Aquaculture for all

Salmon Smolts Find Safety in Numbers

Salmonids Health Welfare +7 more

CANADA - Using tags surgically implanted into thousands of juvenile salmon, UBC researchers have discovered that many fish die within the first few days of migration from their birthplace to the ocean.

"We knew that on average 10 to 40 million smolts leave Chilko Lake every year and only about 1.5 million return as adults two years later," said Nathan Furey, researcher and a PhD candidate in the faculty of forestry. "It's always been a mystery about what happens in between."

Researchers from the Pacific Salmon Ecology and Conservation Laboratory at UBC followed the migration of one of B.C.'s largest sockeye populations from Chilko Lake, in British Columbia's Cariboo region, to the ocean. Each spring, juvenile salmon known as smolts leave this central B.C. lake and migrate downstream through the Chilko, Chilcotin, and Fraser rivers and into the Salish Sea.

To follow the juvenile salmon, researchers implanted small electronic tags into the tiny 12-centimetre fish as they were leaving Chilko Lake. As the smolts made the 1,000-kilometre journey to the Pacific Ocean, acoustic receivers picked up the signals from the tags to monitor how many fish survived the migration.

More than 2,000 salmon were tracked over four years and researchers found that survival was poor in the clear and slow-moving Chilko River, where predators were feeding intensely on the smolts. Once in the murky and fast-flowing Fraser River, the salmon travelled day and night, covering up to 220 km per day, and experienced nearly 100 per cent survival. The researchers believe that in these waters, predators have difficulty finding and getting to the fish.

In a followup study, Furey found that juvenile salmon were more likely to survive the perilous days in the Chilko River if they traveled with lots of other fish.
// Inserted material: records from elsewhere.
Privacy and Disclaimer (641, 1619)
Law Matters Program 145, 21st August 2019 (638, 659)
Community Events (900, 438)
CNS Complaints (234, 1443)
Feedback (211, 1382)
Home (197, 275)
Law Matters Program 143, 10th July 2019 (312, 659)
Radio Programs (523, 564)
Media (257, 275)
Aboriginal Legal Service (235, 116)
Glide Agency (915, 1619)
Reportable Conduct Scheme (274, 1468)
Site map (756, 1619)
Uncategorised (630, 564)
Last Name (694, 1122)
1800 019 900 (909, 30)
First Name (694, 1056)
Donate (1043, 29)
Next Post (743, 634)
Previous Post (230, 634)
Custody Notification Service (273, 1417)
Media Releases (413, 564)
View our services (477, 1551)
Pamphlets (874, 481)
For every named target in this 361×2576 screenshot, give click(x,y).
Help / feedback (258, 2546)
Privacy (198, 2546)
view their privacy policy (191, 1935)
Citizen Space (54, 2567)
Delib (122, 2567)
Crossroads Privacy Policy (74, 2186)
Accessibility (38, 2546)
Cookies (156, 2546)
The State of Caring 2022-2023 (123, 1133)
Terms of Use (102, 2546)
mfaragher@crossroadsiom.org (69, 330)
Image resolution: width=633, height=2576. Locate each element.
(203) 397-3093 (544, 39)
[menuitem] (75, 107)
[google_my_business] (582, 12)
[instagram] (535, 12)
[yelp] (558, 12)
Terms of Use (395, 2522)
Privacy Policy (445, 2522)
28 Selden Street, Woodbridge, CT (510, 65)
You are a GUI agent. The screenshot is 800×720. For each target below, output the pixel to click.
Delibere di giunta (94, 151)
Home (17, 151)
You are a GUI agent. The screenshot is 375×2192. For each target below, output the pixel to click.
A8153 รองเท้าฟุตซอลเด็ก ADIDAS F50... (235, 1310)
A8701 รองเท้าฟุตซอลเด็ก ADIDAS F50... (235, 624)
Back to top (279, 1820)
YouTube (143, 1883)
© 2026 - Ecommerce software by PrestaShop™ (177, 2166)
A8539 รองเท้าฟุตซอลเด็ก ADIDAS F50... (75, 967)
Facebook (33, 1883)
Survival was as low as 40 per cent for salmon that left the lake in small numbers compared to times of peak migration where survival rates increased to more than 90 per cent. The results confirm the old adage that there is safety in numbers and that salmon use this strategy, known as predator swamping, to avoid predators early in life.

"Our studies may help fisheries managers better understand why numbers of adults that return to spawn may be so low in some years," said Furey.